Улыбнуться. Так, как позволял себе до того только с троими. Один из них мертв. О втором можно только молиться и ждать, ждать вестей и весны. Третий явно мерзнет даже такой укутанный: тихо вздыхает во сне и сворачивается уютным клубочком под одеялами, а ведь высокий вроде бы и непоседа.

- Затем, что я молод и не так уж много видел и знаю, затем, что вам нужно это сказать, а мне нужно – выслушать и подумать. Я никому не скажу.
- Знаю… И что поймешь – постараешься понять - тоже знаю. Видишь ли, волчонок... Почему он тебя так зовет? Впрочем, неважно – тебе подходит. Видишь ли, если бы меня просто убили – это было бы еще полбеды. Я солдат, иногда умирать – моя служба. Но это... Ничего общего с честью оно не имеет, честь, вообще, умирает тогда, когда ты сам отказываешься от нее... Это…

Да уж. И можно ил в родном Талиге найти человека большей Чести, чем бесчестный развратник и потомок предателя, герцог Алва?..

- Это как бросить своих солдат, спасаясь бегством за их спинами. Кесария вас предала.
Можно многое пережить и перетерпеть: позор, поражение, неудачу, ошибки, - даже гордость можно потерять и с бесчестьем можно смириться даже. Если есть, ради чего. Но есть теряется суть…. «Я потерял больше, чем жизнь, я потерял свой смысл»? Так, кажется, у классика было? Потерять свой смысл страшнее смерти. Стать ничем и незачем, способным двигаться, говорить, любить, ненавидеть и страдать. Незачем. Тупик, обвал, храм, погребающий прихожан под развалинами.
Олаф задумчиво кивает и отводит глаза.

- Но вы живы.
- Жив. Жив и мне... хорошо! Хотя это трудно. Это невероятно трудно до сих пор, понять, что есть что-то после чести, долга и родины. Не превыше, ни в коем случае нет. Это именно «после». Когда ты исполнил все, что мог, и когда все исчезло. После остается не пустота. Я не знал. И я не сразу понял. Это все равно что…..

- Оказаться вдруг на своем месте? Без долга, клятвы и причин. Просто на своем месте – и все, остальное неважно.
Скулы жарко полыхают, а в сияющих глазах – тоска. Настолько острая, настолько явная, что чувствуешь ее даже сам. Или вернее сказать, ты настолько разумный и взрослый, что наблюдаешь за собой неусыпно, только сейчас, здесь, с Олафом, одергивать себя и натягивать маску ненужно. Ненужно и нечестно, вот так.

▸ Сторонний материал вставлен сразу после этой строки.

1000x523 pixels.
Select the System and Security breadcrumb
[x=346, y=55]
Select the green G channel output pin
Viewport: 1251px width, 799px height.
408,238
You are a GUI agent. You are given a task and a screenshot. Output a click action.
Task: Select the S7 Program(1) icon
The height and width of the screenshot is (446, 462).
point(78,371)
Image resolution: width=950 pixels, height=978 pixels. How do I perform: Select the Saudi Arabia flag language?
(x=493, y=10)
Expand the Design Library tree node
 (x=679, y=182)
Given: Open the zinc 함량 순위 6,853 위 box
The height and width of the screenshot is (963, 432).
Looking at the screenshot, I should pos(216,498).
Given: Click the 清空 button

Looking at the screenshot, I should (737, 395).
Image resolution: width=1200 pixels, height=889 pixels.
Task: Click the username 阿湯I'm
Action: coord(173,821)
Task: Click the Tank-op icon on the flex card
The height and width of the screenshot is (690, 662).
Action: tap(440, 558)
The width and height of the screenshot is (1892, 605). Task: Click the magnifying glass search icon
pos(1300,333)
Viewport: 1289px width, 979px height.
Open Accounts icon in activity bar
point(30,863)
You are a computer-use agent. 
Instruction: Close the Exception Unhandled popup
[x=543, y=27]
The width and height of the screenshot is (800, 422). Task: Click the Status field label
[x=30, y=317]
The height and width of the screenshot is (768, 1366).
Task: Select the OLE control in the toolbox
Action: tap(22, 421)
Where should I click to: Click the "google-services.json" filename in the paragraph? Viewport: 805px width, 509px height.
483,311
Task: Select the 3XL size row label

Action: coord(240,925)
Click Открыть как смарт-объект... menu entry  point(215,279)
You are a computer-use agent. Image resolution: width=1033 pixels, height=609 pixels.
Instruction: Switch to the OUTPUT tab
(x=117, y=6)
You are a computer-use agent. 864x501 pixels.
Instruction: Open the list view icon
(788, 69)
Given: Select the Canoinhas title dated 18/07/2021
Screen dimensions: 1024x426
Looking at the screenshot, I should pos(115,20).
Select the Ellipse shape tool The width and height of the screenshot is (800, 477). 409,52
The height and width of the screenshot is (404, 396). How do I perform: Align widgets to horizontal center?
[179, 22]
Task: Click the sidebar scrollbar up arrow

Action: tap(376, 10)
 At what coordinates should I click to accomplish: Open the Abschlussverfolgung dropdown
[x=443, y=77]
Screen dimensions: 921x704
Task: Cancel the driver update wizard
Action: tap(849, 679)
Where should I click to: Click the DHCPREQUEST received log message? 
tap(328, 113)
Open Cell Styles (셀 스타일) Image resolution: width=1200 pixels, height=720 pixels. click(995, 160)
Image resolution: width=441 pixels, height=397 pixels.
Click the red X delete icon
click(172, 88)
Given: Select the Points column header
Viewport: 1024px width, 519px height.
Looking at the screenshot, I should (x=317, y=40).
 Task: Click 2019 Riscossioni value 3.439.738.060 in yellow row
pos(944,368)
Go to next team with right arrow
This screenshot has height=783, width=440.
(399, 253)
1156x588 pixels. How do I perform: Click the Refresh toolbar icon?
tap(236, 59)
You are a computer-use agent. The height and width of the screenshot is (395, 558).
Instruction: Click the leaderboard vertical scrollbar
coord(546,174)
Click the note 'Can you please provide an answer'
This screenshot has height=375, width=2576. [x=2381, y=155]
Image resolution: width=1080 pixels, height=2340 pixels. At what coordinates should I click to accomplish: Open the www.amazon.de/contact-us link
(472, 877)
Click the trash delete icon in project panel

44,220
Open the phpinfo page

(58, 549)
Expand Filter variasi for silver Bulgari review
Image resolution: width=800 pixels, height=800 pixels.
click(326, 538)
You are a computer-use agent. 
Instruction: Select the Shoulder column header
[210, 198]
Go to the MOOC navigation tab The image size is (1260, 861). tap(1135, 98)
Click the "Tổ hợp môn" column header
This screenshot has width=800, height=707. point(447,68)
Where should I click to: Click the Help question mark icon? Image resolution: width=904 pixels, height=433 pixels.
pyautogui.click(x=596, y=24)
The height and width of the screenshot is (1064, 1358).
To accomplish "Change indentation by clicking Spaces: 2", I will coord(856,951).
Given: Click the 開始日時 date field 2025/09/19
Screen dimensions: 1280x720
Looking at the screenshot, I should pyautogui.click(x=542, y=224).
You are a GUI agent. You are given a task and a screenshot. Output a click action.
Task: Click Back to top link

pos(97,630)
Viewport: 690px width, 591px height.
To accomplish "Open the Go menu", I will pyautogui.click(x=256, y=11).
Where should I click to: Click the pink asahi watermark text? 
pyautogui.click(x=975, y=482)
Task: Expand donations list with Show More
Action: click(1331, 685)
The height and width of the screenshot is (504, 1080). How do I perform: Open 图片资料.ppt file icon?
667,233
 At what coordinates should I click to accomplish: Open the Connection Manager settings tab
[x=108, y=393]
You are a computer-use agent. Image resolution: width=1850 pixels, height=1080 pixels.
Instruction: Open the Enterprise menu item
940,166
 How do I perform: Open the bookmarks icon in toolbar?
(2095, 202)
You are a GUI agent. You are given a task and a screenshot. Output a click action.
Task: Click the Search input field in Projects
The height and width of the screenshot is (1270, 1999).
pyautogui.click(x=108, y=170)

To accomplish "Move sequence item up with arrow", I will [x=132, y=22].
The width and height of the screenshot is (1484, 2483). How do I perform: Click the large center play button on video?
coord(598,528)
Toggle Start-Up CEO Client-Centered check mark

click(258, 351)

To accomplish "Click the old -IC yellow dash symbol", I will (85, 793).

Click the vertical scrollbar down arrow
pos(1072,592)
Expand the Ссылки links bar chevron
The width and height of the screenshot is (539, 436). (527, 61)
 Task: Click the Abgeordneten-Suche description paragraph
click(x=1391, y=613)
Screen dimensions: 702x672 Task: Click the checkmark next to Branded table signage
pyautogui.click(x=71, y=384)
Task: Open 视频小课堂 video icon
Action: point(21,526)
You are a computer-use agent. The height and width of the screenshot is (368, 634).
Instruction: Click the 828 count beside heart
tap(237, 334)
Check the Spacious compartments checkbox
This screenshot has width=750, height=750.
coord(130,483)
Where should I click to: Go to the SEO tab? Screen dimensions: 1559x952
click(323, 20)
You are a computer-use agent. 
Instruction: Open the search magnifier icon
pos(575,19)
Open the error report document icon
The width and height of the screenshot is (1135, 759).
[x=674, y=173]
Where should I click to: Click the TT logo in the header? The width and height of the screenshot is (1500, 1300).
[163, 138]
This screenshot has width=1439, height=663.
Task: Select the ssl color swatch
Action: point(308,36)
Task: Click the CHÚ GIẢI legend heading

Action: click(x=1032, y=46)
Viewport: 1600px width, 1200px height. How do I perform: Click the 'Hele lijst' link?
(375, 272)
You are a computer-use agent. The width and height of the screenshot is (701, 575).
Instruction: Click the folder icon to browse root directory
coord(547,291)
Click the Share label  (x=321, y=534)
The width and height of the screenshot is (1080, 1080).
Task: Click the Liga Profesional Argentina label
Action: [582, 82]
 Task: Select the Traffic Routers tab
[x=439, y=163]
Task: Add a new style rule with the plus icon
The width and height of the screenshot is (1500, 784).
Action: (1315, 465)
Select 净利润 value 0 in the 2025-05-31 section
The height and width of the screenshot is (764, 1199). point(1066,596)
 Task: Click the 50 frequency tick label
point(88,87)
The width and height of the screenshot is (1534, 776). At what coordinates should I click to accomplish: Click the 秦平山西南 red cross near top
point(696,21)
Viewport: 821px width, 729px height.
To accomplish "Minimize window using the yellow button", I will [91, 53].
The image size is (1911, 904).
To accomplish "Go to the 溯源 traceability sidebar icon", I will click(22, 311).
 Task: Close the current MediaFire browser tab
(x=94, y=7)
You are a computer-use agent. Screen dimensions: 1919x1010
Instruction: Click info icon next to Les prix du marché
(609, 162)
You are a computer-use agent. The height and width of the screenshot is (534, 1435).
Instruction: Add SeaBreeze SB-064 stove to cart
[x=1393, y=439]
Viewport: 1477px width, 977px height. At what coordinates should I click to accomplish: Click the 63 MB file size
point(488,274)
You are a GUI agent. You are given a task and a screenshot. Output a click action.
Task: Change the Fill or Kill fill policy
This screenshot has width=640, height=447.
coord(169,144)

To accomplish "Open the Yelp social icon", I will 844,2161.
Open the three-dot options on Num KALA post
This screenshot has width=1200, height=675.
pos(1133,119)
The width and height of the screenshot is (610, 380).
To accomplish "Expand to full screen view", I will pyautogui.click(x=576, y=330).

Улыбается вдруг лукаво и весело:
- Валентин, да вы... влюблены?
Покраснеть бы, да неуда больше. Можно только неловко хмыкнуть и независимо дернуть плечом:
- Да. Нет. Я не знаю, по правде говоря, Олаф. Разве вы – влюблены?
- Да. И нет.
- Вот именно. Я обретаю свой смысл и свое место, когда я.. с ним.
- Понимаю.

Понимает. И даже – вот смех – не предполагает женщину, потому и бровью не ведет на это самое «с ним». Видно, и правда, любить женщину – это совсем другое.
- Вот так. Честно сказать, мне потребовалось очень сильно испугаться за него, чтобы посметь подойти близко. Мне потребовалось с ума сойти, почти буквально, горы свернуть…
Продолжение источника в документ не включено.